Exercise requirements: Rewrite every line of the entries below as a numbered list, and leave out the blank lines.

Material for the task:
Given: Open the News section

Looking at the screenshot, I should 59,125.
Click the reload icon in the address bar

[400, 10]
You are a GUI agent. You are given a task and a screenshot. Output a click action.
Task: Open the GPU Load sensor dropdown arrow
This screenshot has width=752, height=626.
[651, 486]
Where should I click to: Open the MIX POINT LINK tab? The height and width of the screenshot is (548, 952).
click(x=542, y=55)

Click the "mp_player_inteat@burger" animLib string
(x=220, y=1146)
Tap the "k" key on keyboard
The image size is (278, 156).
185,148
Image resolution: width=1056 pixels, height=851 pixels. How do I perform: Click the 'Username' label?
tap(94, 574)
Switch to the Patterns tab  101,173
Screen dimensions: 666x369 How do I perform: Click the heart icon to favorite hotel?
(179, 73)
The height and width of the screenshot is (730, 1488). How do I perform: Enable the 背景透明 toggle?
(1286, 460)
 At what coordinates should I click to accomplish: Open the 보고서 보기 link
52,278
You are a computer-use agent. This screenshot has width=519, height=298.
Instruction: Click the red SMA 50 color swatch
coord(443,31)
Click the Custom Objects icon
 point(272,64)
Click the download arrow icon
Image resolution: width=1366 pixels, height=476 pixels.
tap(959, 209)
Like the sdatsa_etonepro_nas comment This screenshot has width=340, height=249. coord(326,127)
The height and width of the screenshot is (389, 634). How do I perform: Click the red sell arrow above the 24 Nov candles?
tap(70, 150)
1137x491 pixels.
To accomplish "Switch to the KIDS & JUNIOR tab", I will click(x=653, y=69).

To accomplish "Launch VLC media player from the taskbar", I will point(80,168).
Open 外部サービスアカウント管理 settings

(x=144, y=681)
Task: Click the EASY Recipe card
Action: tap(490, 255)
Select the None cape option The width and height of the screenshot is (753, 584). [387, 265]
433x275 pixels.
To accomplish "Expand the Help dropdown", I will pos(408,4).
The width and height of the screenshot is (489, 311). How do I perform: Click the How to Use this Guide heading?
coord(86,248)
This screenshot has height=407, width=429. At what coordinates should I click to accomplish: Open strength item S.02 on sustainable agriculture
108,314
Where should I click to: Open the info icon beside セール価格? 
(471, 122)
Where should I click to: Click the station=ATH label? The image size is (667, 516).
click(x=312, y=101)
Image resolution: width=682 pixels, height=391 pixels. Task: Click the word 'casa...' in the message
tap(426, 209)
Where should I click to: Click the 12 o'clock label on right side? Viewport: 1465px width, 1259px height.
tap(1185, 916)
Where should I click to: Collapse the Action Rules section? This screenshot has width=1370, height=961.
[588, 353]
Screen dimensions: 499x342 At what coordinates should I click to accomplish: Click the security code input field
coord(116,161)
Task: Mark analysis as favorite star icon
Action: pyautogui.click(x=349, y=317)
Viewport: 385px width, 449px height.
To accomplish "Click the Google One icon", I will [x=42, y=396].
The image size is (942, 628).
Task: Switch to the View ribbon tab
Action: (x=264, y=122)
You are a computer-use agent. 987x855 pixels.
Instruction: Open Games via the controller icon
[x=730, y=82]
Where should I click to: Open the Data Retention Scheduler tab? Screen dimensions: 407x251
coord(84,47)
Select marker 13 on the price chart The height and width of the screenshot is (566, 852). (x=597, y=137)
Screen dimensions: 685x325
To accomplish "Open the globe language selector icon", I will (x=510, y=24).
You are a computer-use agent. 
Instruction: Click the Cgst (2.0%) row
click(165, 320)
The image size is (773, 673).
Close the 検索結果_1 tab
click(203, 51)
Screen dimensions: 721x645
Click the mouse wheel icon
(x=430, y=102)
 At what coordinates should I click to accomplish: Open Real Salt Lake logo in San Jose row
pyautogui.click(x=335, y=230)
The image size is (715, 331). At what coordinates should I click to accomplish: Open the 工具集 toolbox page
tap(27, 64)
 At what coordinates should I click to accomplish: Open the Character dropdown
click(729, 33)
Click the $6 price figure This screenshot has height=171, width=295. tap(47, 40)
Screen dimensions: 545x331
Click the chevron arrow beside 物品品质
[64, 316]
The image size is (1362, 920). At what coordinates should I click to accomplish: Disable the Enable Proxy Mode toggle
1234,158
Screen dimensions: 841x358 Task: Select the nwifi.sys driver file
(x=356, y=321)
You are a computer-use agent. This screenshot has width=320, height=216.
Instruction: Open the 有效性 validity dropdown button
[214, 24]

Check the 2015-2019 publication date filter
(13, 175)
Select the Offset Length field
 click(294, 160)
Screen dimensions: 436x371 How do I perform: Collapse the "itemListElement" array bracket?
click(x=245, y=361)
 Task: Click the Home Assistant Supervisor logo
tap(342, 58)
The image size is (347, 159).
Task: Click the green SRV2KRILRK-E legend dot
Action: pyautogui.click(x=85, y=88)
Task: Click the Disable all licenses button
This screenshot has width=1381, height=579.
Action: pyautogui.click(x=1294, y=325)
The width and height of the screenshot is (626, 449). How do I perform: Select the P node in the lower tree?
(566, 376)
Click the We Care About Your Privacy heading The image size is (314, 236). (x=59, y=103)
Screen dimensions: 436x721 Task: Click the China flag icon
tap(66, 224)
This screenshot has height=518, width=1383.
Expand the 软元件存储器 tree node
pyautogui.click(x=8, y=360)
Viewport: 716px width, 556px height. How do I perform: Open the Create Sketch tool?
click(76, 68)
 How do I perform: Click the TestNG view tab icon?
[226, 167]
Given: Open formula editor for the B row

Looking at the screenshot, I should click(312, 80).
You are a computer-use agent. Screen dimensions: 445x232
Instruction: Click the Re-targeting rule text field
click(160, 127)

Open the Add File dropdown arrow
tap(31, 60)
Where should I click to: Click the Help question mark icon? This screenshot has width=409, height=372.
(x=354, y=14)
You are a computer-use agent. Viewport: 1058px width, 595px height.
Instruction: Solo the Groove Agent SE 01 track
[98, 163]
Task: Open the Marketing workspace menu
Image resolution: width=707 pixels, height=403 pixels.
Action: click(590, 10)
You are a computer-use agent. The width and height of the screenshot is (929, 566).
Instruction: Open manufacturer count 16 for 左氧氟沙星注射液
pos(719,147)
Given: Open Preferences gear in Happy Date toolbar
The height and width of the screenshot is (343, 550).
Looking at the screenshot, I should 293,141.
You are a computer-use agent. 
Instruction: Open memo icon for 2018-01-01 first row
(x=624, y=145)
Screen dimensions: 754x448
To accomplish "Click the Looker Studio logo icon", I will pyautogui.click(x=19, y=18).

Written solution:
1. Given: Open the News section
2. Looking at the screenshot, I should 59,125.
3. Click the reload icon in the address bar
4. [400, 10]
5. You are a GUI agent. You are given a task and a screenshot. Output a click action.
6. Task: Open the GPU Load sensor dropdown arrow
7. This screenshot has width=752, height=626.
8. [651, 486]
9. Where should I click to: Open the MIX POINT LINK tab? The height and width of the screenshot is (548, 952).
10. click(x=542, y=55)
11. Click the "mp_player_inteat@burger" animLib string
12. (x=220, y=1146)
13. Tap the "k" key on keyboard
14. The image size is (278, 156).
15. 185,148
16. Image resolution: width=1056 pixels, height=851 pixels. How do I perform: Click the 'Username' label?
17. tap(94, 574)
18. Switch to the Patterns tab  101,173
19. Screen dimensions: 666x369 How do I perform: Click the heart icon to favorite hotel?
20. (179, 73)
21. The height and width of the screenshot is (730, 1488). How do I perform: Enable the 背景透明 toggle?
22. (1286, 460)
23.  At what coordinates should I click to accomplish: Open the 보고서 보기 link
24. 52,278
25. You are a computer-use agent. This screenshot has width=519, height=298.
26. Instruction: Click the red SMA 50 color swatch
27. coord(443,31)
28. Click the Custom Objects icon
29.  point(272,64)
30. Click the download arrow icon
31. Image resolution: width=1366 pixels, height=476 pixels.
32. tap(959, 209)
33. Like the sdatsa_etonepro_nas comment This screenshot has width=340, height=249. coord(326,127)
34. The height and width of the screenshot is (389, 634). How do I perform: Click the red sell arrow above the 24 Nov candles?
35. tap(70, 150)
36. 1137x491 pixels.
37. To accomplish "Switch to the KIDS & JUNIOR tab", I will click(x=653, y=69).
38. To accomplish "Launch VLC media player from the taskbar", I will point(80,168).
39. Open 外部サービスアカウント管理 settings
40. (x=144, y=681)
41. Task: Click the EASY Recipe card
42. Action: tap(490, 255)
43. Select the None cape option The width and height of the screenshot is (753, 584). [387, 265]
44. 433x275 pixels.
45. To accomplish "Expand the Help dropdown", I will pos(408,4).
46. The width and height of the screenshot is (489, 311). How do I perform: Click the How to Use this Guide heading?
47. coord(86,248)
48. This screenshot has height=407, width=429. At what coordinates should I click to accomplish: Open strength item S.02 on sustainable agriculture
49. 108,314
50. Where should I click to: Open the info icon beside セール価格? 
51. (471, 122)
52. Where should I click to: Click the station=ATH label? The image size is (667, 516).
53. click(x=312, y=101)
54. Image resolution: width=682 pixels, height=391 pixels. Task: Click the word 'casa...' in the message
55. tap(426, 209)
56. Where should I click to: Click the 12 o'clock label on right side? Viewport: 1465px width, 1259px height.
57. tap(1185, 916)
58. Where should I click to: Collapse the Action Rules section? This screenshot has width=1370, height=961.
59. [588, 353]
60. Screen dimensions: 499x342 At what coordinates should I click to accomplish: Click the security code input field
61. coord(116,161)
62. Task: Mark analysis as favorite star icon
63. Action: pyautogui.click(x=349, y=317)
64. Viewport: 385px width, 449px height.
65. To accomplish "Click the Google One icon", I will [x=42, y=396].
66. The image size is (942, 628).
67. Task: Switch to the View ribbon tab
68. Action: (x=264, y=122)
69. You are a computer-use agent. 987x855 pixels.
70. Instruction: Open Games via the controller icon
71. [x=730, y=82]
72. Where should I click to: Open the Data Retention Scheduler tab? Screen dimensions: 407x251
73. coord(84,47)
74. Select marker 13 on the price chart The height and width of the screenshot is (566, 852). (x=597, y=137)
75. Screen dimensions: 685x325
76. To accomplish "Open the globe language selector icon", I will (x=510, y=24).
77. You are a computer-use agent. 
78. Instruction: Click the Cgst (2.0%) row
79. click(165, 320)
80. The image size is (773, 673).
81. Close the 検索結果_1 tab
82. click(203, 51)
83. Screen dimensions: 721x645
84. Click the mouse wheel icon
85. (x=430, y=102)
86.  At what coordinates should I click to accomplish: Open Real Salt Lake logo in San Jose row
87. pyautogui.click(x=335, y=230)
88. The image size is (715, 331). At what coordinates should I click to accomplish: Open the 工具集 toolbox page
89. tap(27, 64)
90.  At what coordinates should I click to accomplish: Open the Character dropdown
91. click(729, 33)
92. Click the $6 price figure This screenshot has height=171, width=295. tap(47, 40)
93. Screen dimensions: 545x331
94. Click the chevron arrow beside 物品品质
95. [64, 316]
96. The image size is (1362, 920). At what coordinates should I click to accomplish: Disable the Enable Proxy Mode toggle
97. 1234,158
98. Screen dimensions: 841x358 Task: Select the nwifi.sys driver file
99. (x=356, y=321)
100. You are a computer-use agent. This screenshot has width=320, height=216.
101. Instruction: Open the 有效性 validity dropdown button
102. [214, 24]
103. Check the 2015-2019 publication date filter
104. (13, 175)
105. Select the Offset Length field
106.  click(294, 160)
107. Screen dimensions: 436x371 How do I perform: Collapse the "itemListElement" array bracket?
108. click(x=245, y=361)
109.  Task: Click the Home Assistant Supervisor logo
110. tap(342, 58)
111. The image size is (347, 159).
112. Task: Click the green SRV2KRILRK-E legend dot
113. Action: pyautogui.click(x=85, y=88)
114. Task: Click the Disable all licenses button
115. This screenshot has width=1381, height=579.
116. Action: pyautogui.click(x=1294, y=325)
117. The width and height of the screenshot is (626, 449). How do I perform: Select the P node in the lower tree?
118. (566, 376)
119. Click the We Care About Your Privacy heading The image size is (314, 236). (x=59, y=103)
120. Screen dimensions: 436x721 Task: Click the China flag icon
121. tap(66, 224)
122. This screenshot has height=518, width=1383.
123. Expand the 软元件存储器 tree node
124. pyautogui.click(x=8, y=360)
125. Viewport: 716px width, 556px height. How do I perform: Open the Create Sketch tool?
126. click(76, 68)
127.  How do I perform: Click the TestNG view tab icon?
128. [226, 167]
129. Given: Open formula editor for the B row
130. Looking at the screenshot, I should click(312, 80).
131. You are a computer-use agent. Screen dimensions: 445x232
132. Instruction: Click the Re-targeting rule text field
133. click(160, 127)
134. Open the Add File dropdown arrow
135. tap(31, 60)
136. Where should I click to: Click the Help question mark icon? This screenshot has width=409, height=372.
137. (x=354, y=14)
138. You are a computer-use agent. Viewport: 1058px width, 595px height.
139. Instruction: Solo the Groove Agent SE 01 track
140. [98, 163]
141. Task: Open the Marketing workspace menu
142. Image resolution: width=707 pixels, height=403 pixels.
143. Action: click(590, 10)
144. You are a computer-use agent. The width and height of the screenshot is (929, 566).
145. Instruction: Open manufacturer count 16 for 左氧氟沙星注射液
146. pos(719,147)
147. Given: Open Preferences gear in Happy Date toolbar
148. The height and width of the screenshot is (343, 550).
149. Looking at the screenshot, I should 293,141.
150. You are a computer-use agent. 
151. Instruction: Open memo icon for 2018-01-01 first row
152. (x=624, y=145)
153. Screen dimensions: 754x448
154. To accomplish "Click the Looker Studio logo icon", I will pyautogui.click(x=19, y=18).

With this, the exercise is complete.